Relativamente aos compromissos profissionais, a solução passa por enfrentar o medo no momento e tentar dominá-lo – porque não há, muitas vezes, hipótese de escolha-, não deixando que o contrário aconteça. Andrea Moniz fala da crise pós-férias, que acontece quando se regressa ao trabalho depois de uns dias ou semanas de lazer. “Mas esta situação é muito pior, porque não são apenas 15 dias ou três semanas.
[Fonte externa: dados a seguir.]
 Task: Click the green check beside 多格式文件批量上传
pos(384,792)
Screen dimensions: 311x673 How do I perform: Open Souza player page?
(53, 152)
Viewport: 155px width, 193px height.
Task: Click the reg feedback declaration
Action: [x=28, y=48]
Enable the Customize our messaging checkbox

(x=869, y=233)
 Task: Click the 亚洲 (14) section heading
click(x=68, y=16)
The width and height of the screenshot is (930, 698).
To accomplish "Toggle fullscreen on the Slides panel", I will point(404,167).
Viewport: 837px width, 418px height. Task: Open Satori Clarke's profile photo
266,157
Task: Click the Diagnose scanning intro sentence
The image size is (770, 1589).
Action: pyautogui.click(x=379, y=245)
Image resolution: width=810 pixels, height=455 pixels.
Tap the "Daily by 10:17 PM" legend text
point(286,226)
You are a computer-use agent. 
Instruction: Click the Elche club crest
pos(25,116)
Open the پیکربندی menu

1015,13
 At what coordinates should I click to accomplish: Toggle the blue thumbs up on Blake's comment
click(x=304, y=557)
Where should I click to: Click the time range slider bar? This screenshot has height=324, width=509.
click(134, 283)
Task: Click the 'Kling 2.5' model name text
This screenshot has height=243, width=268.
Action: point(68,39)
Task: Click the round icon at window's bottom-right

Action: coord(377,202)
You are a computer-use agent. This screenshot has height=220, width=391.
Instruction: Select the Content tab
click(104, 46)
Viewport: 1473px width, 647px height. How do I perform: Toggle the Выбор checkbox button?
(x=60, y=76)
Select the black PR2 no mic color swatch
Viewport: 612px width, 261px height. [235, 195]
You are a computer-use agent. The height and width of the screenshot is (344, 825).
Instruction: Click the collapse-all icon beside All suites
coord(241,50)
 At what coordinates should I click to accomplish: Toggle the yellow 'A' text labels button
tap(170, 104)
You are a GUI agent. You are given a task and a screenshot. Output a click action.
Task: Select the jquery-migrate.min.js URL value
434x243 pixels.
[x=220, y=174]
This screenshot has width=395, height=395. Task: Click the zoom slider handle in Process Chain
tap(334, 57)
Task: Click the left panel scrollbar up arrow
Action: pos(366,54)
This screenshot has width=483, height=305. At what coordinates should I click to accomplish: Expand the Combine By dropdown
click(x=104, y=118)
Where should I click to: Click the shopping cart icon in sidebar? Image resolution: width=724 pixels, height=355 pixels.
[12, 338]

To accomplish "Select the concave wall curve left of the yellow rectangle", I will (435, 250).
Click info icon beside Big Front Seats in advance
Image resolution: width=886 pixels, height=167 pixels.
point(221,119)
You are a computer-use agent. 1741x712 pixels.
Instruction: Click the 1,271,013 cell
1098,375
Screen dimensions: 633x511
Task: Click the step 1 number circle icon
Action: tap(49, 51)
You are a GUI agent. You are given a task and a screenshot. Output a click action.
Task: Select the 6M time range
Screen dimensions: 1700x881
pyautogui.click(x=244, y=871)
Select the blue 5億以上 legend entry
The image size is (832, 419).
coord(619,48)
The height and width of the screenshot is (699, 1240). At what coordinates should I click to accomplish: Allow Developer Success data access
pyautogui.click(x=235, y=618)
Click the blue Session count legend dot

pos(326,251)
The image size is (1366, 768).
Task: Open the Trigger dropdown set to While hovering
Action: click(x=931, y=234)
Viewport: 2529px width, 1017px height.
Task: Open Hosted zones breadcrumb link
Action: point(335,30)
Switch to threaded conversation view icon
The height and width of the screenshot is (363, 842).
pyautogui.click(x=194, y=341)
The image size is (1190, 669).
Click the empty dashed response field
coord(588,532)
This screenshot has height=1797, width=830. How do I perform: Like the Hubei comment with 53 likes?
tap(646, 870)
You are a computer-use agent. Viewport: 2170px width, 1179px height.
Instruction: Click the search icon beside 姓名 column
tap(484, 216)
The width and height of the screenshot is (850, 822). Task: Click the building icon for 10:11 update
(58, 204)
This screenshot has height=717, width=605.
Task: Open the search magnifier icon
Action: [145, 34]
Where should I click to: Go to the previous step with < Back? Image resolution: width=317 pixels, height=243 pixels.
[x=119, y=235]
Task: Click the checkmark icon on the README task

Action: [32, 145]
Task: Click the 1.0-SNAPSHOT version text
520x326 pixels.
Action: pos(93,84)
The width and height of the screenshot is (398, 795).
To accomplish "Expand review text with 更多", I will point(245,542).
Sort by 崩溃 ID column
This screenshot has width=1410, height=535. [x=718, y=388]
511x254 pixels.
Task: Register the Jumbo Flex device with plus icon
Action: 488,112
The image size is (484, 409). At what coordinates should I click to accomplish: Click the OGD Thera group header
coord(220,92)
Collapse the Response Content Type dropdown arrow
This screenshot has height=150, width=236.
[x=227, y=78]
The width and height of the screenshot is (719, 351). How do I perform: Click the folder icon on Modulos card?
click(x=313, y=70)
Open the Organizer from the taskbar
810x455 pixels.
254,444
Mesmo que estejamos em teletrabalho e que possamos ir à empresa de vez em quando, pode haver um sentimento de desadequação, de medo de já não saber estar e falar”, explica a psicóloga.
É importante, dizem as especialistas, transformar os pensamentos de ansiedade em pensamentos de coragem, de uma forma consciente e trabalhada, antecipando os momentos prazerosos depois de a ansiedade passar e se perceber que o que custa são os primeiros dias. “Com o tempo e com o regresso das rotinas, estes sentimentos de ansiedade vão-se desvanecendo e a vida começa a normalizar, apesar de ainda ser cedo para prever o que vai acontecer”, refere Andrea Moniz.
“O confinamento foi um escudo perfeito para as pessoas se refugiarem no seu quartel de solidão”
O confinamento tornou-nos, afinal, seres menos sociais? Para Ana Paula Trindade, a resposta é não, já que o ser humano tem “uma necessidade básica de contacto e trocas afectivas”.” Essa necessidade não se perdeu e, em alguns casos, terá aumentado”, explica a psicóloga, referindo que o desejo de abraçar, beijar e tocar permaneceu, de modo geral, intacto.
Para quem é naturalmente sociável e gosta de conviver, não perdeu competência nenhuma a este nível, pelo contrário, concorda Andrea Moniz. “Estas pessoas estão ávidas de voltarem à vida social que tinham e sofrem precisamente pela solidão que lhes foi imposta pelo confinamento”, diz.
Contudo, esta vontade de socializar depende da personalidade de cada um, explica a psicóloga “. Para quem que já tinha problemas de socialização antes da pandemia, esta situação só veio agravá-los, porque estas pessoas são, geralmente, introvertidas e preferem a solidão e o isolamento ao convívio e à relação com os outros”, explica a especialista.
O confinamento tornou-se a “desculpa perfeita” para este tipo de pessoas passar a ter a vida social que sempre ambicionou, mas que não conseguia alcançar devido às obrigações do dia-a-dia. “Antes, tinham de contrariar a sua natureza introvertida e, com a pandemia, isso deixou de acontecer. “O confinamento foi um escudo perfeito para as pessoas se refugiarem no seu quartel de solidão, onde se sentem seguras, mas também profundamente sós”, esclarece a psicóloga, referindo que essa forma de vida não traz felicidade e, muito menos, saúde mental.